TEXT BLOCK:
-- begin --

There are two distinct forecasting approaches: the individual forecasting approach, which produces direct forecasts from single models; and the combination forecasting approach, which generates composite forecasts by combining constituent forecasts yielded by single models. When the individual approach is followed, forecasts are generated relying on only one model, and the forecasting performance of rival models are always compared to identify the best-performing one with the inferior forecasts being discarded. The disadvantages of such a procedure include: firstly, the discarded predictions may contain useful independent information, and secondly, the identification of the “best single model” is like a moving target. Many existing studies show that the forecasting performance of different individual models depends on the accuracy measure used, the forecasting horizon under consideration and the origin-destination pair under study (Gunter and Önder, 2015; Hassani et al., 2017). There are no clear-cut evidences showing which single model is superior to others under all situations, hence there exists no principles regarding the selection of the best single forecasting method. Rather than trying to choose the best single model, the combination forecasting approach pools a range of constituent forecasts together. The rationale is that single forecasts from diverse models based on competing theories, functional forms and specifications contain independent information, the combination of which can achieve diversification gain. As a result, the performance of combination forecasting is supposed to be more stable than the individual one.
The idea of combining multiple forecasts of the same event dates to the 1960s. Bates and Granger (1969) published the seminal work in 1969, which showed that better predictions can be obtained by combining two forecasts yielded by different models. Since then, the general forecasting literature has seen considerable studies on combination forecasts with contributions from many disciplines such as forecasting, statistics, and management (Clemen, 1989). The constituent forecasts have been extended from two to multiple ones with various combining methods being presented and tested and different forecasting horizons and accuracy measures being considered. The empirical results support the conclusion that combining alternative forecasts together can reduce uncertainty and increase accuracy (Diebold and Pauly, 1990; Makridakis et al., 2018, 2020; Zhang and Yu, 2018).

-- end --

INFORMATION GIVEN:
-- begin --

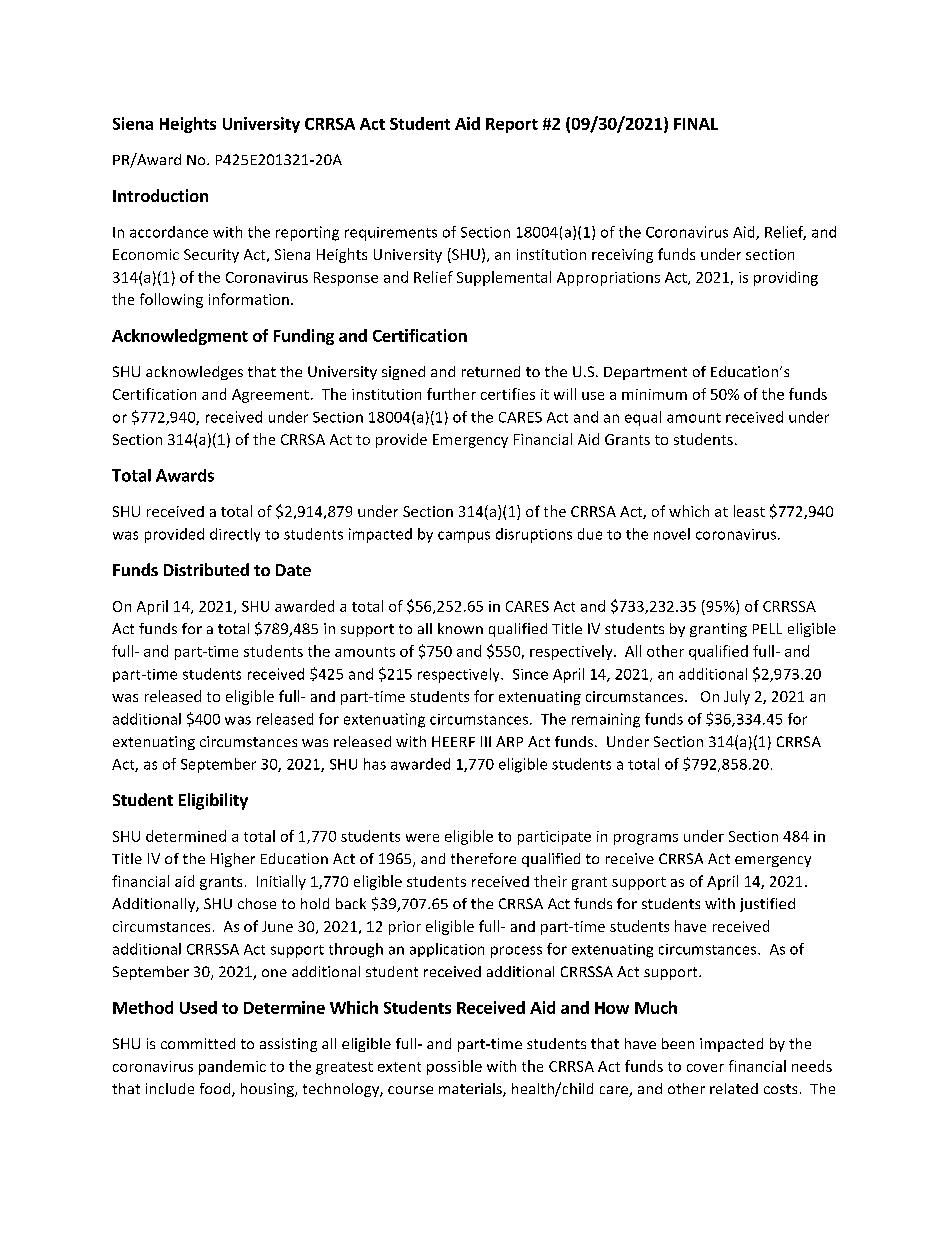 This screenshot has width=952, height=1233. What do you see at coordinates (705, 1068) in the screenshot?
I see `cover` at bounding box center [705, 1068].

-- end --
-- begin --

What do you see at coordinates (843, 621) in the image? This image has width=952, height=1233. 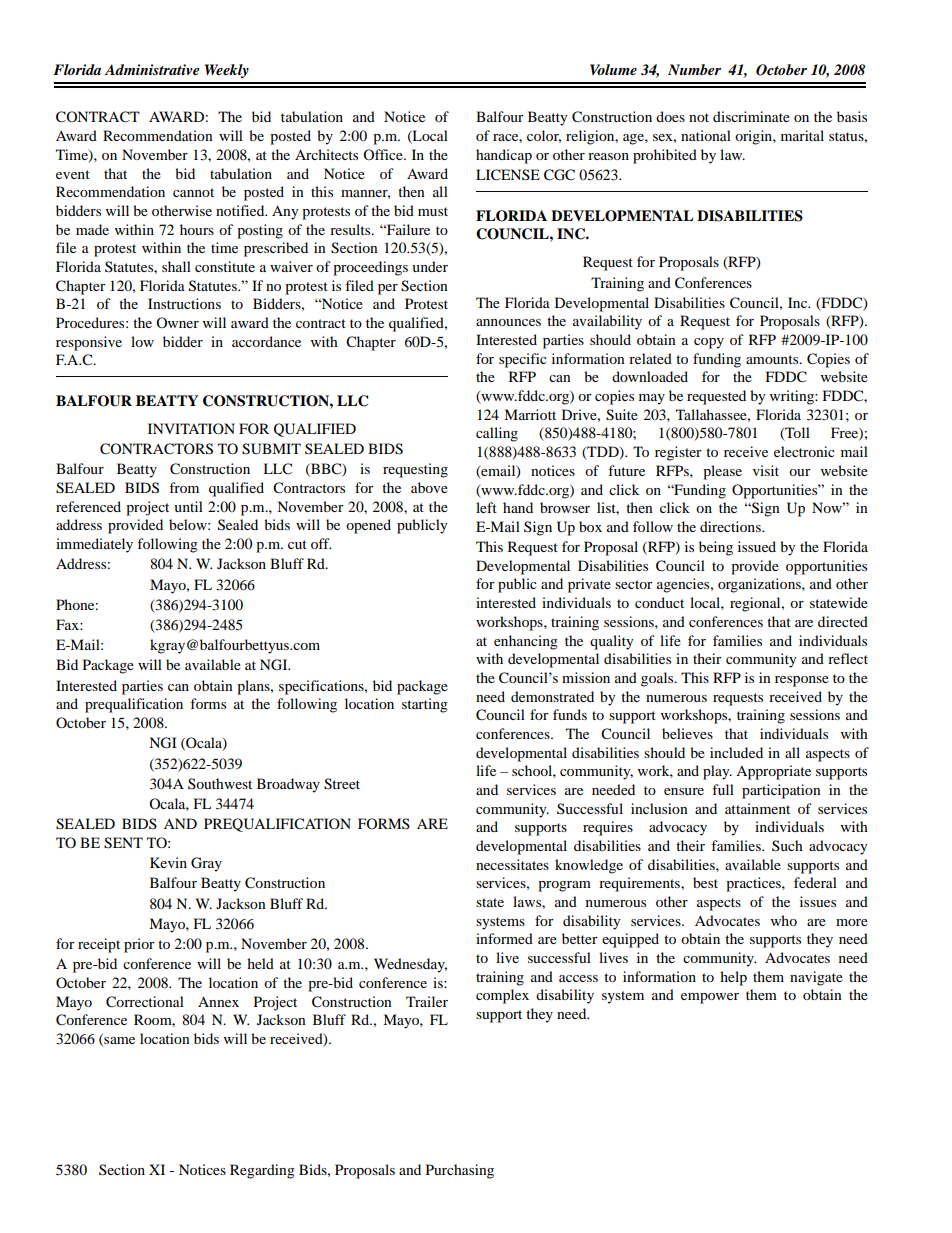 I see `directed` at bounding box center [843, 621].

-- end --
-- begin --

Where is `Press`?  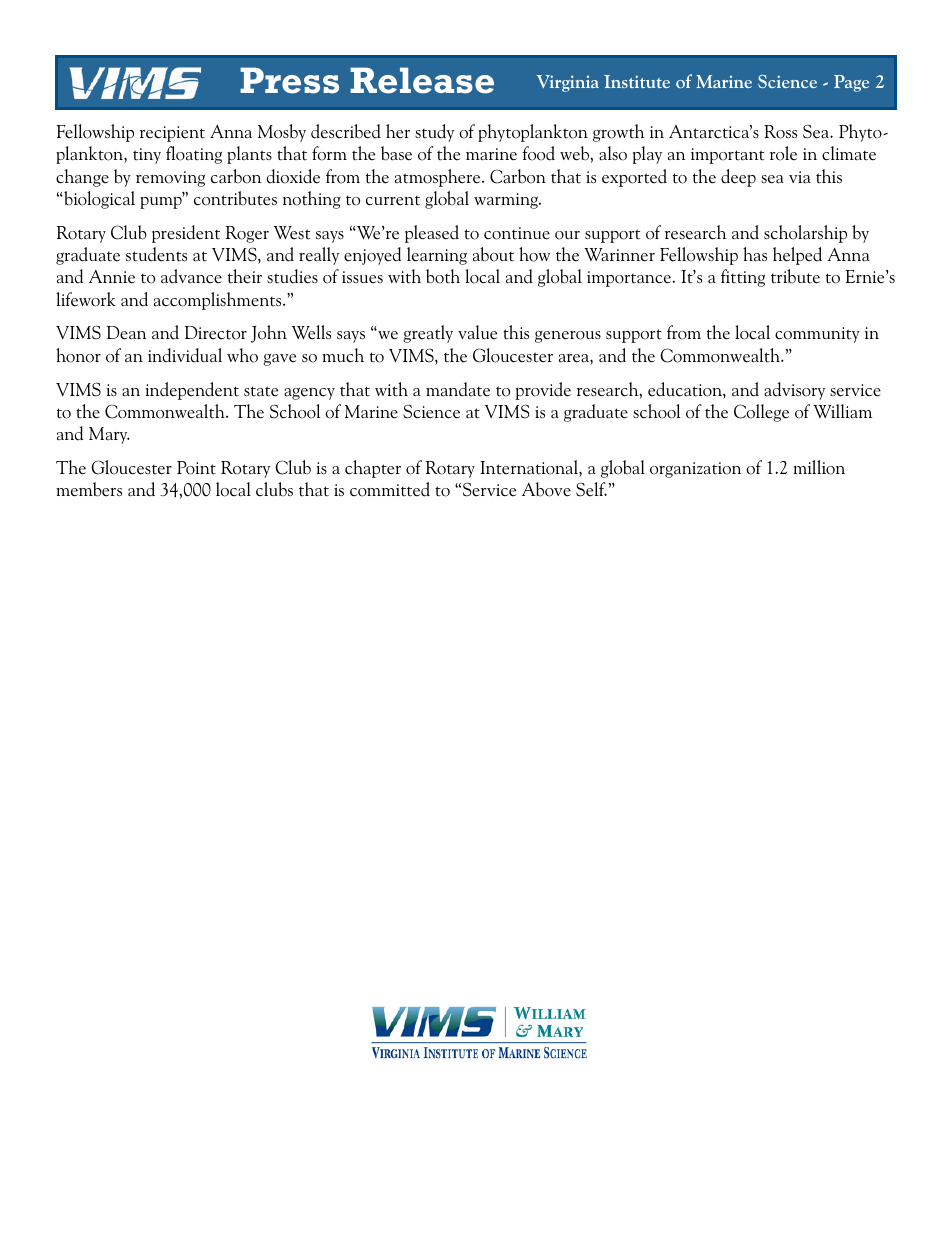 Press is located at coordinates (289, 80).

-- end --

THE TASKS:
1. In the forecasting passage, what did the 1969 work by Bates and Granger show?
2. Write out the stretch of the forecasting passage from "The idea of" through "and Yu, 2018).".
The lines are separate from the forecasting passage.

SOLUTIONS TO THE EXERCISE:
1. It showed that better predictions can be obtained by combining two forecasts yielded by different models.

2.
The idea of combining multiple forecasts of the same event dates to the 1960s. Bates and Granger (1969) published the seminal work in 1969, which showed that better predictions can be obtained by combining two forecasts yielded by different models. Since then, the general forecasting literature has seen considerable studies on combination forecasts with contributions from many disciplines such as forecasting, statistics, and management (Clemen, 1989). The constituent forecasts have been extended from two to multiple ones with various combining methods being presented and tested and different forecasting horizons and accuracy measures being considered. The empirical results support the conclusion that combining alternative forecasts together can reduce uncertainty and increase accuracy (Diebold and Pauly, 1990; Makridakis et al., 2018, 2020; Zhang and Yu, 2018).